_What you are asked to do_
Type out the full set of entries again, unchanged.

★ ★ ★ ★ ★

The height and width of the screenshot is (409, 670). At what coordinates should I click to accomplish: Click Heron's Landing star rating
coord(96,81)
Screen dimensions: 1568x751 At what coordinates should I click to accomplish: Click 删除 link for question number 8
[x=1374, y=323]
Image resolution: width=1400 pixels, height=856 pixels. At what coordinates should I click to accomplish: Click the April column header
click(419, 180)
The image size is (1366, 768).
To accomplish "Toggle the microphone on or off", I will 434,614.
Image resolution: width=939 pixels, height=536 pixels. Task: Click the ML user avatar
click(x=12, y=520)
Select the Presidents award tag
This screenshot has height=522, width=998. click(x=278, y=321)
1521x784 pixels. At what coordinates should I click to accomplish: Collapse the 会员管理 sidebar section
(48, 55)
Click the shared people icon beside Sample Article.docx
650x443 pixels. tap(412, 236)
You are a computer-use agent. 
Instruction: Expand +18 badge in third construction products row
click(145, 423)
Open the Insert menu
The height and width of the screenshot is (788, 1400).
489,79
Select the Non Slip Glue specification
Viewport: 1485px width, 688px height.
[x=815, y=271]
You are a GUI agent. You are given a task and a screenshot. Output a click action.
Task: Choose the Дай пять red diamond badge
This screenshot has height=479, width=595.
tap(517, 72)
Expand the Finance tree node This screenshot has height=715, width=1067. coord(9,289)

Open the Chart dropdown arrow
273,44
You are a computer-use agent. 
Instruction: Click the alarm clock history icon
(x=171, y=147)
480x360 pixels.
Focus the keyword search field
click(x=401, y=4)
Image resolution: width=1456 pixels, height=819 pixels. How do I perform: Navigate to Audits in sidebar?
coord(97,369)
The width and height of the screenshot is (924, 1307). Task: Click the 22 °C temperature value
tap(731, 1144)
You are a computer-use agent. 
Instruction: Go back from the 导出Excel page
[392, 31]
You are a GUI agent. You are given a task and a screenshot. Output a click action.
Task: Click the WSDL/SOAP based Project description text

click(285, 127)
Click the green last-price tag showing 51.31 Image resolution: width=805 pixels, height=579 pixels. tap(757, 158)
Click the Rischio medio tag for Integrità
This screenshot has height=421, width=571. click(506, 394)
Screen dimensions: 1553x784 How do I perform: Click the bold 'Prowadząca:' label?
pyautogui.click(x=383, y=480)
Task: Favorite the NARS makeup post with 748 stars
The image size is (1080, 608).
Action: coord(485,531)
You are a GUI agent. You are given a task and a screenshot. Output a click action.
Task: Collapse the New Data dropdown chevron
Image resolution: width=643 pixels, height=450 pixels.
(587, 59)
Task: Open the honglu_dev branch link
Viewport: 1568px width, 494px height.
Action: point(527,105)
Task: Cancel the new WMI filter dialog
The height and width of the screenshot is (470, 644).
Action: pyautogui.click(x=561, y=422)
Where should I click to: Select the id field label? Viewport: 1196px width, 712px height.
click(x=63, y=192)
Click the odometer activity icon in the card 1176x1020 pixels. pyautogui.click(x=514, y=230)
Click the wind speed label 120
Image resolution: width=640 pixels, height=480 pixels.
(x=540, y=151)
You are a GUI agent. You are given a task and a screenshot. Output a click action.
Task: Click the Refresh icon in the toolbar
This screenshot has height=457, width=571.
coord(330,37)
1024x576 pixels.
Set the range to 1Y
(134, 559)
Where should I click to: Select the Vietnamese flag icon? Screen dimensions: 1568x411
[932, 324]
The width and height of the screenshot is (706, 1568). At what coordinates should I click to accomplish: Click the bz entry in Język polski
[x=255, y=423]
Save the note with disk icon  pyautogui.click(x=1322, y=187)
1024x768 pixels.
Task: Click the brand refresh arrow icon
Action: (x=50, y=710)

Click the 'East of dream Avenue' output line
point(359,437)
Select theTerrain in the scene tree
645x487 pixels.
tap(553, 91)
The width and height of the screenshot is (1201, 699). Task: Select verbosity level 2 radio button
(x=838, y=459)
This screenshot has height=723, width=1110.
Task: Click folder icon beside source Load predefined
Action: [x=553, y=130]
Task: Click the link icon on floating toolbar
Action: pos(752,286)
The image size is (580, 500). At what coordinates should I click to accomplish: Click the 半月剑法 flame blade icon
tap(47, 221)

★ ★ ★ ★ ★

_Solution to the problem_
The height and width of the screenshot is (409, 670). At what coordinates should I click to accomplish: Click Heron's Landing star rating
coord(96,81)
Screen dimensions: 1568x751 At what coordinates should I click to accomplish: Click 删除 link for question number 8
[x=1374, y=323]
Image resolution: width=1400 pixels, height=856 pixels. At what coordinates should I click to accomplish: Click the April column header
click(419, 180)
The image size is (1366, 768).
To accomplish "Toggle the microphone on or off", I will 434,614.
Image resolution: width=939 pixels, height=536 pixels. Task: Click the ML user avatar
click(x=12, y=520)
Select the Presidents award tag
This screenshot has height=522, width=998. click(x=278, y=321)
1521x784 pixels. At what coordinates should I click to accomplish: Collapse the 会员管理 sidebar section
(48, 55)
Click the shared people icon beside Sample Article.docx
650x443 pixels. tap(412, 236)
You are a computer-use agent. 
Instruction: Expand +18 badge in third construction products row
click(145, 423)
Open the Insert menu
The height and width of the screenshot is (788, 1400).
489,79
Select the Non Slip Glue specification
Viewport: 1485px width, 688px height.
[x=815, y=271]
You are a GUI agent. You are given a task and a screenshot. Output a click action.
Task: Choose the Дай пять red diamond badge
This screenshot has height=479, width=595.
tap(517, 72)
Expand the Finance tree node This screenshot has height=715, width=1067. coord(9,289)

Open the Chart dropdown arrow
273,44
You are a computer-use agent. 
Instruction: Click the alarm clock history icon
(x=171, y=147)
480x360 pixels.
Focus the keyword search field
click(x=401, y=4)
Image resolution: width=1456 pixels, height=819 pixels. How do I perform: Navigate to Audits in sidebar?
coord(97,369)
The width and height of the screenshot is (924, 1307). Task: Click the 22 °C temperature value
tap(731, 1144)
You are a computer-use agent. 
Instruction: Go back from the 导出Excel page
[392, 31]
You are a GUI agent. You are given a task and a screenshot. Output a click action.
Task: Click the WSDL/SOAP based Project description text

click(285, 127)
Click the green last-price tag showing 51.31 Image resolution: width=805 pixels, height=579 pixels. tap(757, 158)
Click the Rischio medio tag for Integrità
This screenshot has height=421, width=571. click(506, 394)
Screen dimensions: 1553x784 How do I perform: Click the bold 'Prowadząca:' label?
pyautogui.click(x=383, y=480)
Task: Favorite the NARS makeup post with 748 stars
The image size is (1080, 608).
Action: coord(485,531)
You are a GUI agent. You are given a task and a screenshot. Output a click action.
Task: Collapse the New Data dropdown chevron
Image resolution: width=643 pixels, height=450 pixels.
(587, 59)
Task: Open the honglu_dev branch link
Viewport: 1568px width, 494px height.
Action: point(527,105)
Task: Cancel the new WMI filter dialog
The height and width of the screenshot is (470, 644).
Action: pyautogui.click(x=561, y=422)
Where should I click to: Select the id field label? Viewport: 1196px width, 712px height.
click(x=63, y=192)
Click the odometer activity icon in the card 1176x1020 pixels. pyautogui.click(x=514, y=230)
Click the wind speed label 120
Image resolution: width=640 pixels, height=480 pixels.
(x=540, y=151)
You are a GUI agent. You are given a task and a screenshot. Output a click action.
Task: Click the Refresh icon in the toolbar
This screenshot has height=457, width=571.
coord(330,37)
1024x576 pixels.
Set the range to 1Y
(134, 559)
Where should I click to: Select the Vietnamese flag icon? Screen dimensions: 1568x411
[932, 324]
The width and height of the screenshot is (706, 1568). At what coordinates should I click to accomplish: Click the bz entry in Język polski
[x=255, y=423]
Save the note with disk icon  pyautogui.click(x=1322, y=187)
1024x768 pixels.
Task: Click the brand refresh arrow icon
Action: (x=50, y=710)

Click the 'East of dream Avenue' output line
point(359,437)
Select theTerrain in the scene tree
645x487 pixels.
tap(553, 91)
The width and height of the screenshot is (1201, 699). Task: Select verbosity level 2 radio button
(x=838, y=459)
This screenshot has height=723, width=1110.
Task: Click folder icon beside source Load predefined
Action: [x=553, y=130]
Task: Click the link icon on floating toolbar
Action: pos(752,286)
The image size is (580, 500). At what coordinates should I click to accomplish: Click the 半月剑法 flame blade icon
tap(47, 221)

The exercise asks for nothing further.